You might think that working out in the absence of daylight is a total turn-off but, advises Norden, “The basement’s best. You can make a lot of noise without disturbing the rest of the house. There’s a big solid floor for heavy equipment, and you will now get planning permission, as long as the basement copies the footprint of the house.”
According to Norden there are a few essentials for a home gym: air conditioning is crucial, plus a nearby shower (or Jacuzzi), a television on the wall (put it at the right height if you don’t want to crick your neck while on the treadmill) and a giant mirror.
If money is no object, even more opulent flourishes can be arranged. How about an egg-shaped stone bath next to your treadmill, or some hand-made leather medicine balls? (Both available from www.liftgymdesign.com.)
More important than any of these items, however, is the one thing money can’t buy: willpower. It appears that the most action a home gym typically gets is during its creation. After a brief honeymoon period, the room tends to revert to its unofficial use as junk store and the exercise bike becomes an overpriced clothes horse.
“Left to their own devices, none of my clients actually use their home gyms,” admits Norden. “Unless you are having an affair with your fitness instructor, or you are actually an athlete, they are a bit pointless, because they are so anti-social. People don’t really want to work out on their own. You could say they are a good waste of money if you have lots of space.”
Not all hope is lost, however. It is possible to benefit from a gym in your home without turning an entire room into a bespoke fitness studio.

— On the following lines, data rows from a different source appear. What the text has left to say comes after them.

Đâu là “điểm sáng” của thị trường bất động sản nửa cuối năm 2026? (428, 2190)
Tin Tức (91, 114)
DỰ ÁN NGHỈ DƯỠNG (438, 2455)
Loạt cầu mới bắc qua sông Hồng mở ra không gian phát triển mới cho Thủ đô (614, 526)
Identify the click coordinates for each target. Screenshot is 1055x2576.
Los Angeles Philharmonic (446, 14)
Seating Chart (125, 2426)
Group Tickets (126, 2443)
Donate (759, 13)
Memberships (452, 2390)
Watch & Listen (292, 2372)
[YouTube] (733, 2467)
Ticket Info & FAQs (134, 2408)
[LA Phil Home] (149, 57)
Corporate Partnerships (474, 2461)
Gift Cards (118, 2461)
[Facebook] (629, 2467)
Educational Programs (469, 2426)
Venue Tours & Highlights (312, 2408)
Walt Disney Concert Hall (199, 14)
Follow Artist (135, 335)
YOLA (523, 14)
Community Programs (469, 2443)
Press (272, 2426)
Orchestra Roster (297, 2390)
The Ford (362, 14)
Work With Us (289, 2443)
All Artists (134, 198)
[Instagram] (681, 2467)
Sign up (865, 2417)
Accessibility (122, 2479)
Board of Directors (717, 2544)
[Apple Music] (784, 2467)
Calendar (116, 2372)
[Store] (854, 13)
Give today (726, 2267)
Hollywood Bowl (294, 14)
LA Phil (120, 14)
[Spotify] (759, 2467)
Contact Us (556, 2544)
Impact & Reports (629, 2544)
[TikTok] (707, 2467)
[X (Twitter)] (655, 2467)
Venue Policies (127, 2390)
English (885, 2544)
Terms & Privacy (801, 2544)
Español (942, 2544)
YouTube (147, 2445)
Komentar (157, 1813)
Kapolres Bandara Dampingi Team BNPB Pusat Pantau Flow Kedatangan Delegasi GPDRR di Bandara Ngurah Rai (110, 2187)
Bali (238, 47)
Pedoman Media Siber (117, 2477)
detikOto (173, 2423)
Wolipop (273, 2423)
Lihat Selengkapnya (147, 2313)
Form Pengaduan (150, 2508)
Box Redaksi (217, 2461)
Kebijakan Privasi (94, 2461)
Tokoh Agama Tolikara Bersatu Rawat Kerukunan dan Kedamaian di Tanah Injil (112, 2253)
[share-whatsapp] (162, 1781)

There is a fantastic array of low, medium and high-budget gear that works perfectly well in a corner of the living room, from Argos’s Davina Deluxe Skipping Rope, at just £5, to the astonishingly beautiful WaterRower Oxbridge Rowing Machine (£999 from www.powerhouse-fitness.co.uk). It stacks away vertically and even creates the sound of swishing water as you power manfully away over your shag pile.
The truly dedicated, however, will go one step further. Some enterprising homeowners have houses designed so that there is no alternative but to exercise.
In the United States, there’s a Washington house surrounded by 42 acres of steep mountainous terrain – you have to hike or bike just to reach the front door. There’s the 10-storey “StairMaster” house, where every room is on a different floor, or a house on a lake that operates a “no motorboat” policy, so everyone has to row home?
More extremely, there is a loft in Tokyo designed with something called Reversible Destiny in mind. This curious notion requires that every single room is a challenge to enter and use. As a result, the entire house is an obstacle course of wonky floors, ladders and nasty corners. The mental – not to mention physical – workout required for simple tasks such as making a cup of tea will make you live longer, apparently.
You can see all these and more on www.elledecor.com.
But if that is all a bit much, and you are an ardent DIYer, how about building a climbing wall in the garage or constructing a climbing “cage” in the garden?
In the climbing-wall world, home-made wooden walls, which are built from plywood with bolted-on climbing holds, are known as Woodies. You will find instructions on how to build a climbing wall at www.indestructibles.com. It supposedly only costs about £70 and beer is listed as one of the necessary tools.
The only problem is that the dimensions of the average garage mean you will climb at a height of about one and a half feet off the ground. Hardly the stuff of Olympic dreams.